I am proud that our PharmacoSTORM method is a synthesis of their pharmacological and anatomical thinking, combining the strengths of both disciplines. It is likely that 28 years ago neither of them could have imagined that it would one day be possible to visualize and measure the binding of specific drug molecules in a cell-type and subcellular compartment (e.g. nerve terminal) in a specific manner in intact and complex neuronal networks. I hope they will be delighted to know that their work at KOKI has enabled this to be achieved for the first time in the world. I would also like to thank them for their unfailing confidence in me, which has enabled me to carry out my scientific and managerial work (e.g. the establishment of the Nikon Centre) in a supportive atmosphere.

- To wish that all students entering the Institute would achieve the same level of success as yours may be an exaggeration, but to wish that they would find their place and their mission seems to me to be absolutely the right wish.

- As a student entering a medical research institute and later as a researcher, I was often caught in a kind of cognitive dissonance. I think it is an instinctive inner expectation of all of us that the huge amount of work we invest in should benefit as many people as possible, and that it should be of social benefit beyond the interest of our colleagues in our field. This is, moreover, a legitimate expectation in a medical research institute that is essentially working with taxpayers' money.

- You are so right that it is now expected in tenders.

- It is often the case that we measure all sorts of interesting molecular, anatomical, and physiological parameters with lots of expensive instruments and chemicals, and then use these data to write elegant papers in highly prestigious journals. We are happy to see our work published in prestigious journals, to receive many citations from colleagues, and sometimes, of course, we even try to survive what Antal Szerb wittily wrote about in his novel The Legend of Pendragon, namely envy of success.
But it is very rare that our achievements are directly linked to the development of medical science.

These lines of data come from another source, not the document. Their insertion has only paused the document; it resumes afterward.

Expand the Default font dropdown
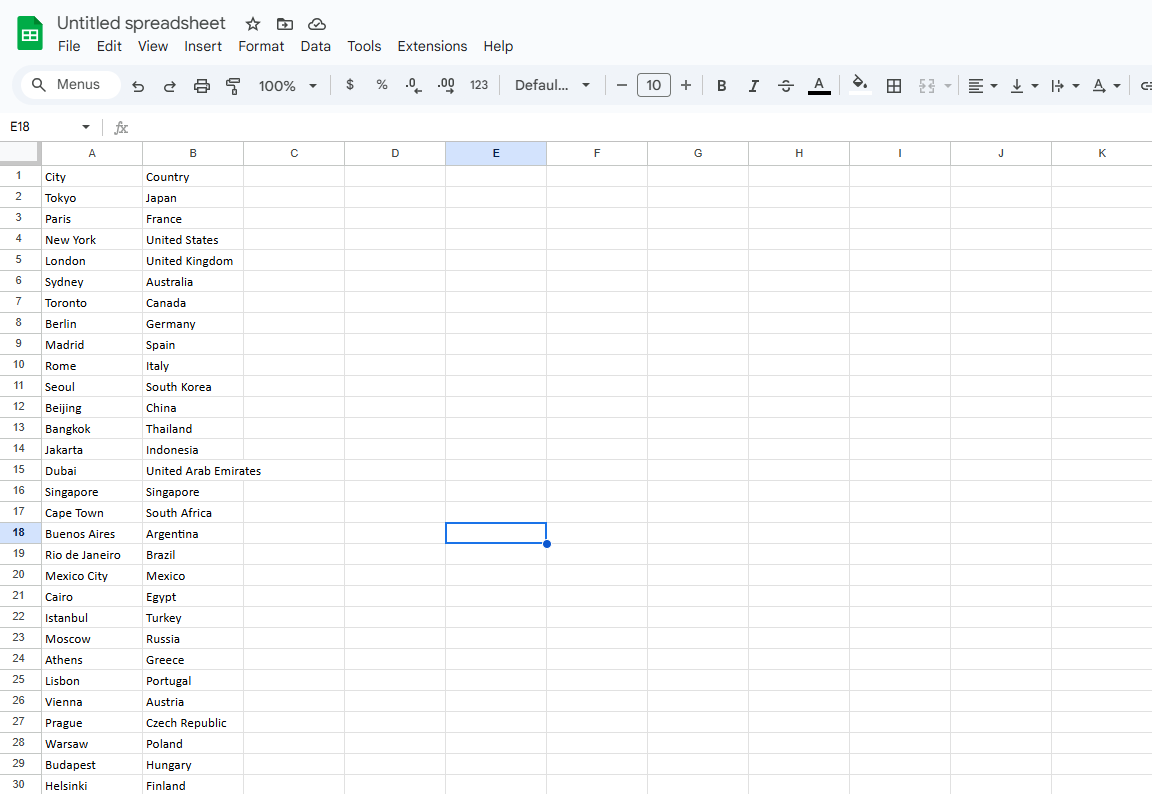The image size is (1152, 794). (x=552, y=86)
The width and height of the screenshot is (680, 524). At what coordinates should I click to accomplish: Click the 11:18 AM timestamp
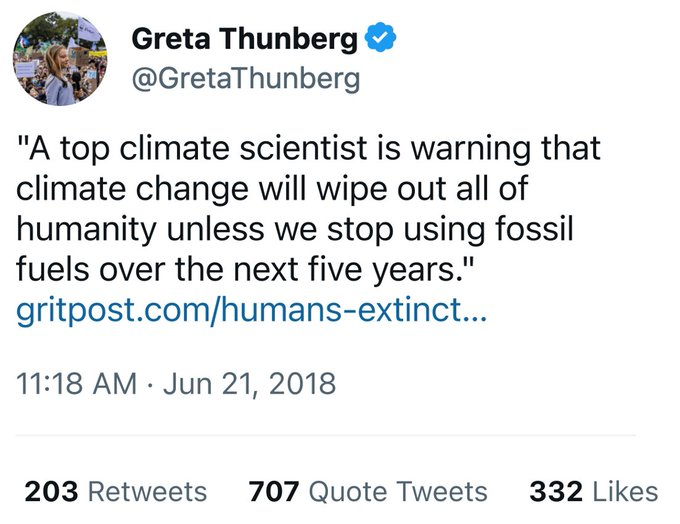coord(76,384)
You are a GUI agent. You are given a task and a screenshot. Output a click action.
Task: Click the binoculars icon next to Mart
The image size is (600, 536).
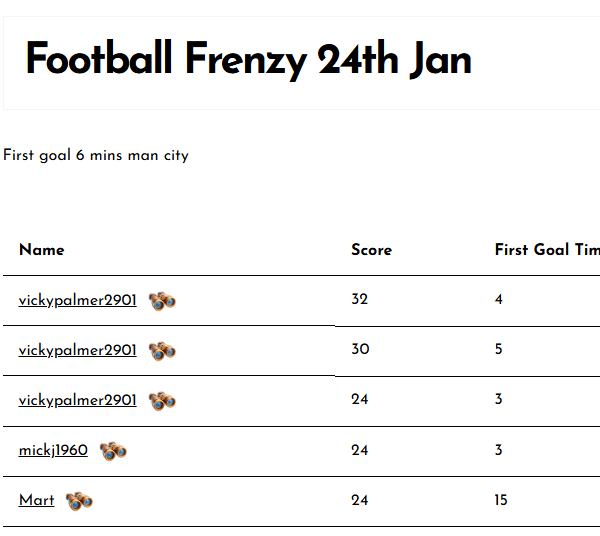click(79, 501)
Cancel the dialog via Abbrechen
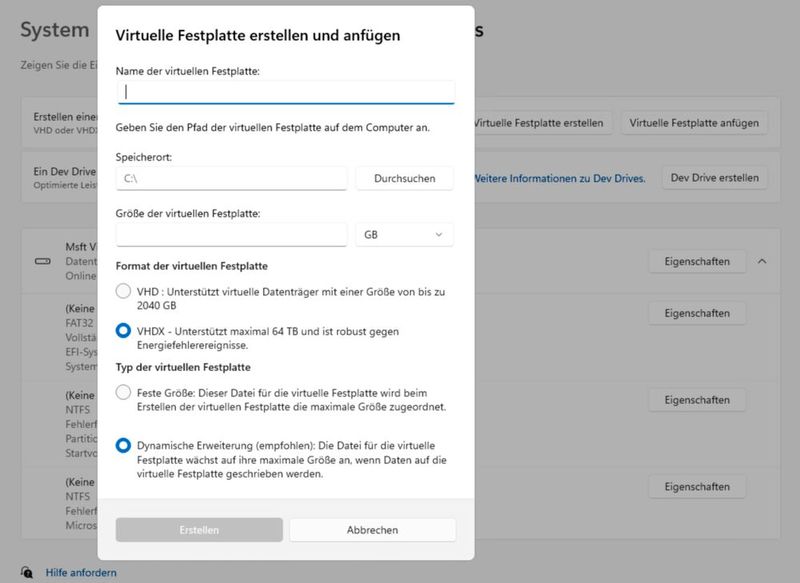Screen dimensions: 800x583 click(x=372, y=531)
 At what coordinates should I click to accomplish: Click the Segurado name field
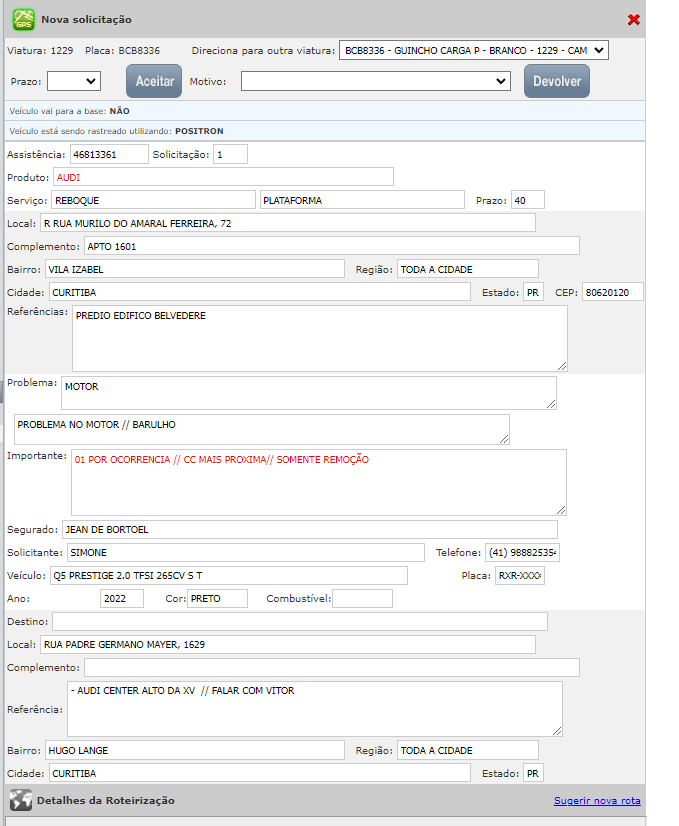click(x=309, y=530)
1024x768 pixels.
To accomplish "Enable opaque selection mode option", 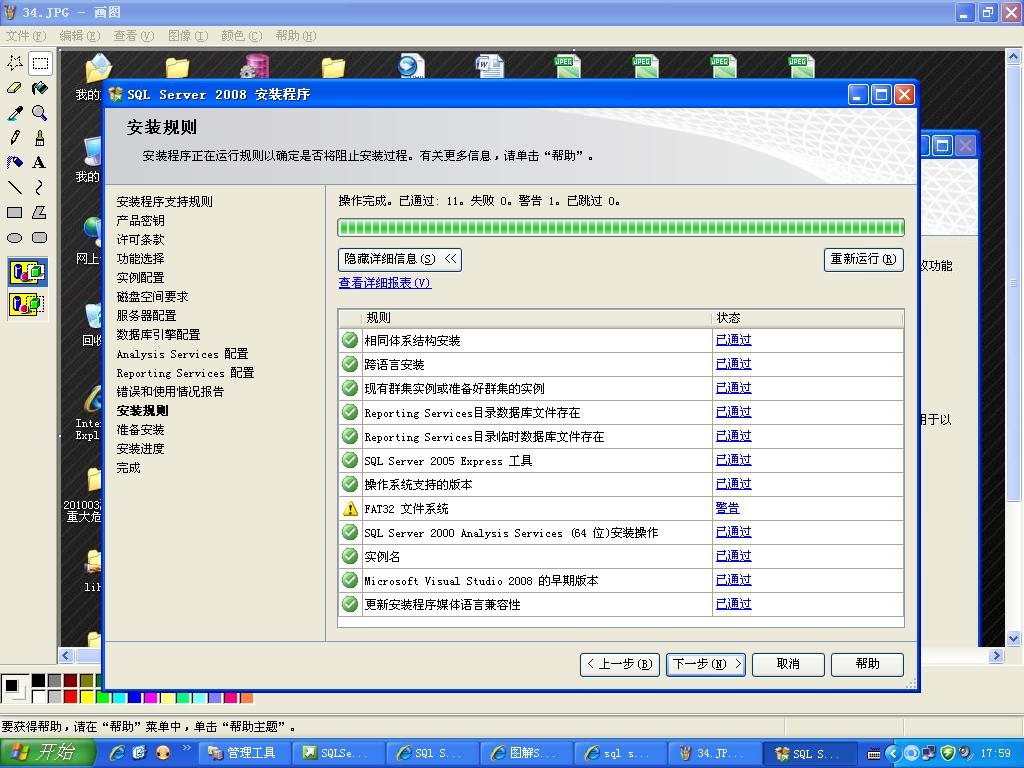I will 27,272.
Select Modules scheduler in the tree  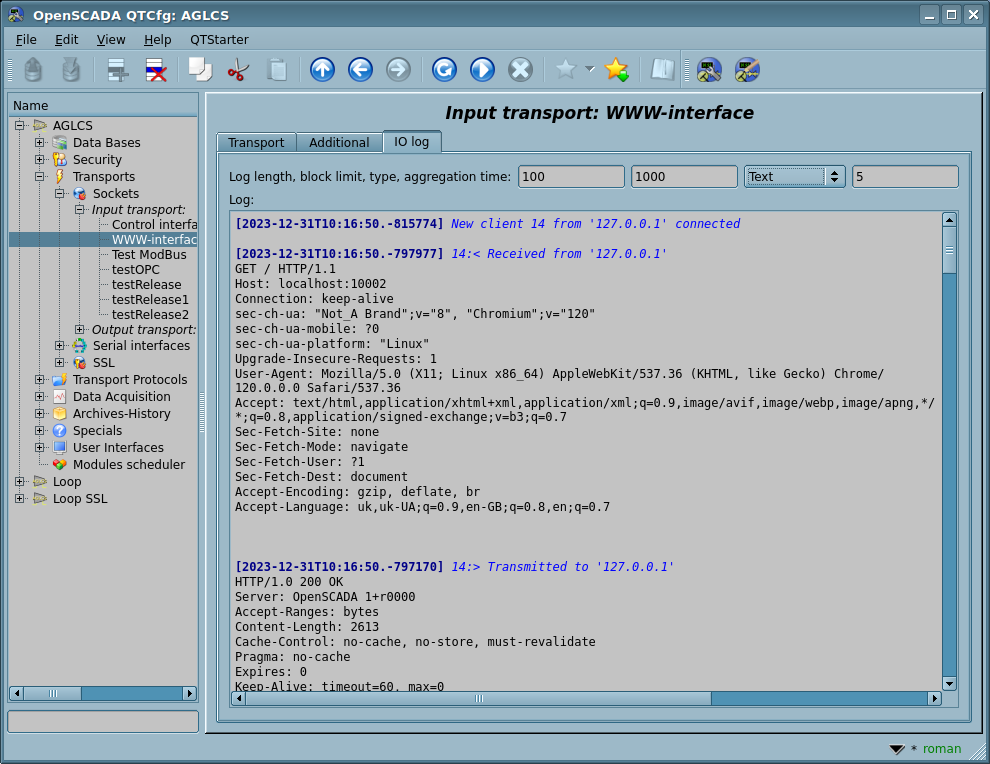(x=128, y=465)
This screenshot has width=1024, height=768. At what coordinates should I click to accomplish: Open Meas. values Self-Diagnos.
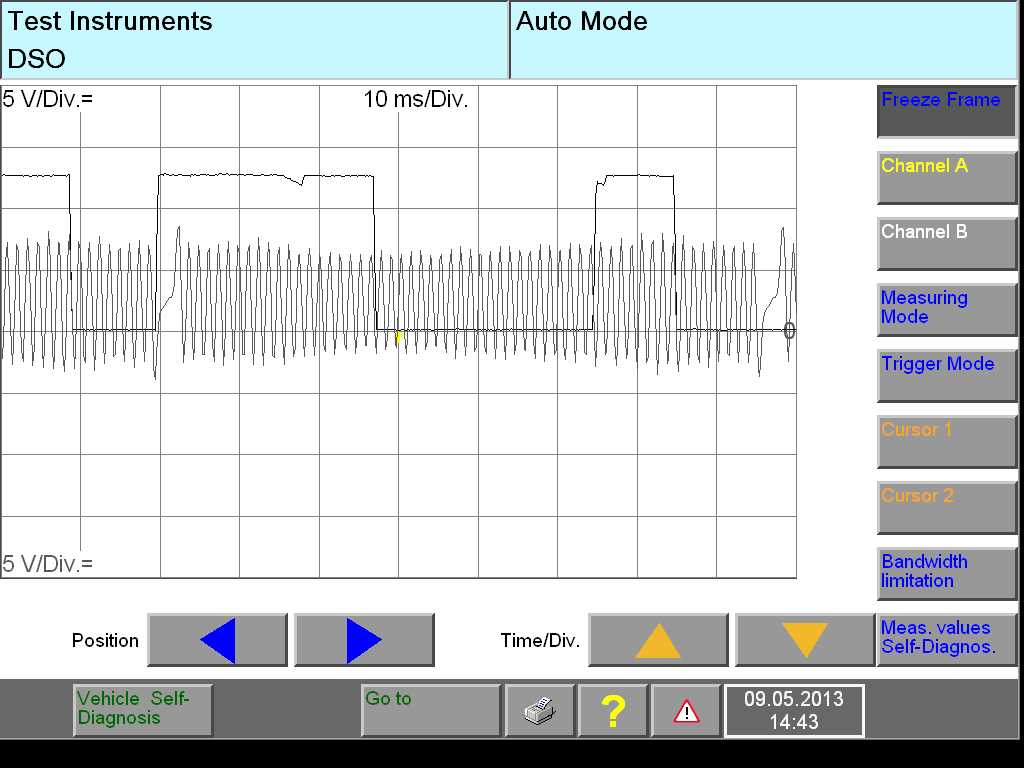tap(946, 639)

This study is a particular pleasure because I feel that there is a chance that it will be useful to my medical colleagues in the clinic.

- What are you thinking about in particular?

- Our results suggest that cariprazine binds in a hitherto little-studied brain area, the Calleja Islands, in the largest amounts, and that this binding pattern is significantly different from the binding pattern of the most commonly used antipsychotics and antidepressants. This may be very important for a rational understanding of the different therapeutic effects of cariprazine. This could include, for example, the amelioration of negative symptoms of schizophrenia spectrum disorder, for which other antipsychotics are currently not suitable.
This is why I am hopeful that our study will lead many colleagues to join us and start to investigate in detail the role of Callejasins in the human brain and in psychiatric disorders.

Finally, I would like to emphasize how special it is to have contributed to the understanding of the neurological mechanism of action of a drug of industrial historical importance developed in Hungary.